Task: Copy the records from the line with "Where should I click to: Click the share" up to and including the line with "tap(838, 33)", switching "share icon" to "share button" and changing nothing else. Leave the pictures out of your answer.

Records for processing:

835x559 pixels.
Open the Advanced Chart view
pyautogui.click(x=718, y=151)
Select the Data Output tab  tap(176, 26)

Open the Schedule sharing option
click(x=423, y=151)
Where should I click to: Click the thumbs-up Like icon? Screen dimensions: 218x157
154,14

==

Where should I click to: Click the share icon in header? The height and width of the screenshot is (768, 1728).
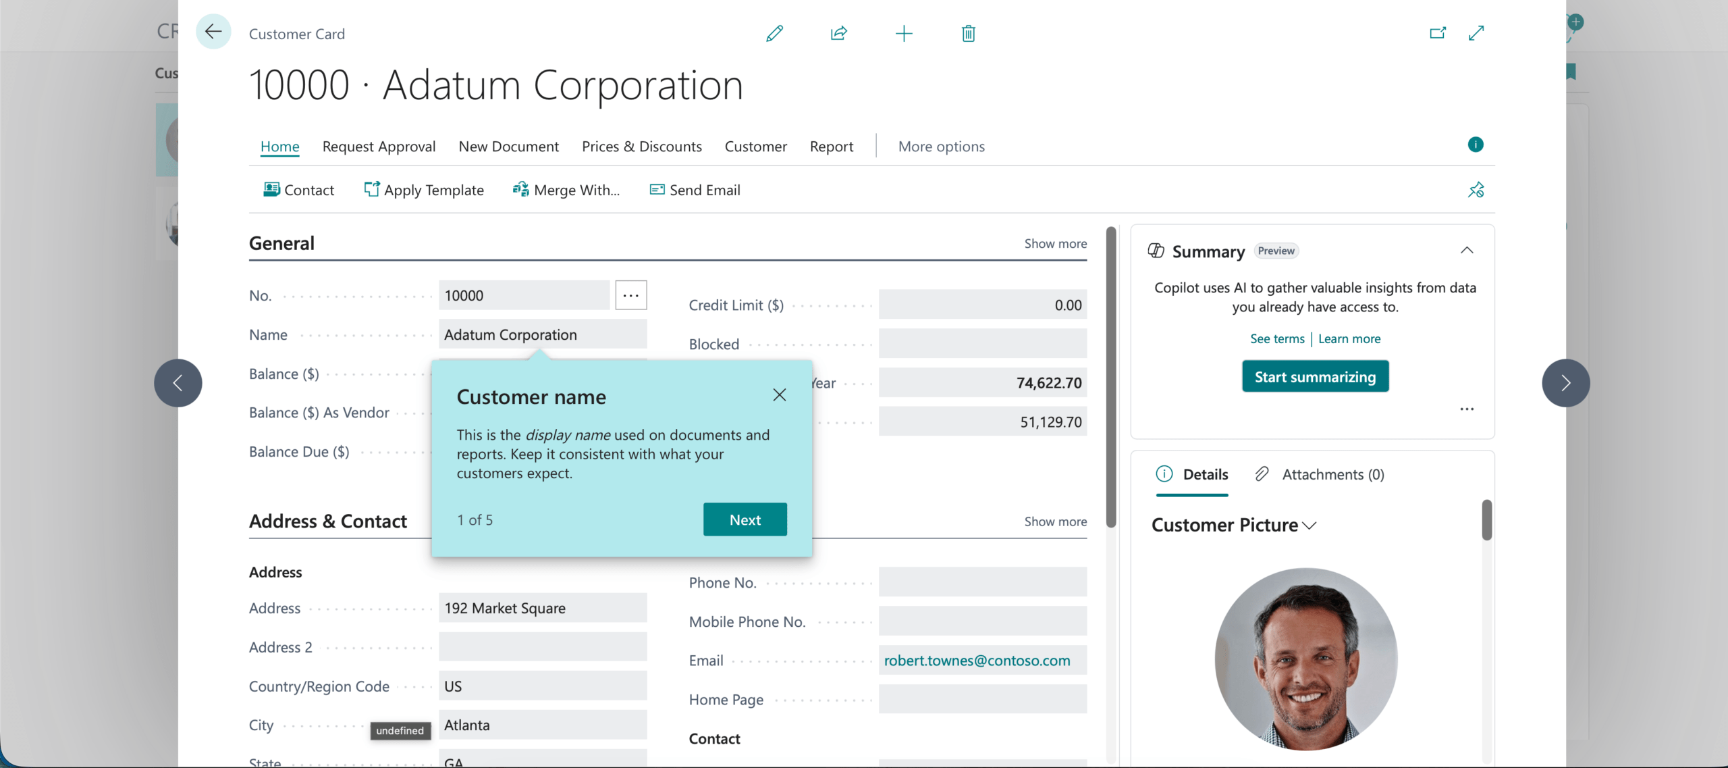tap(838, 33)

Result:
Where should I click to: Click the share button in header? The height and width of the screenshot is (768, 1728).
tap(838, 33)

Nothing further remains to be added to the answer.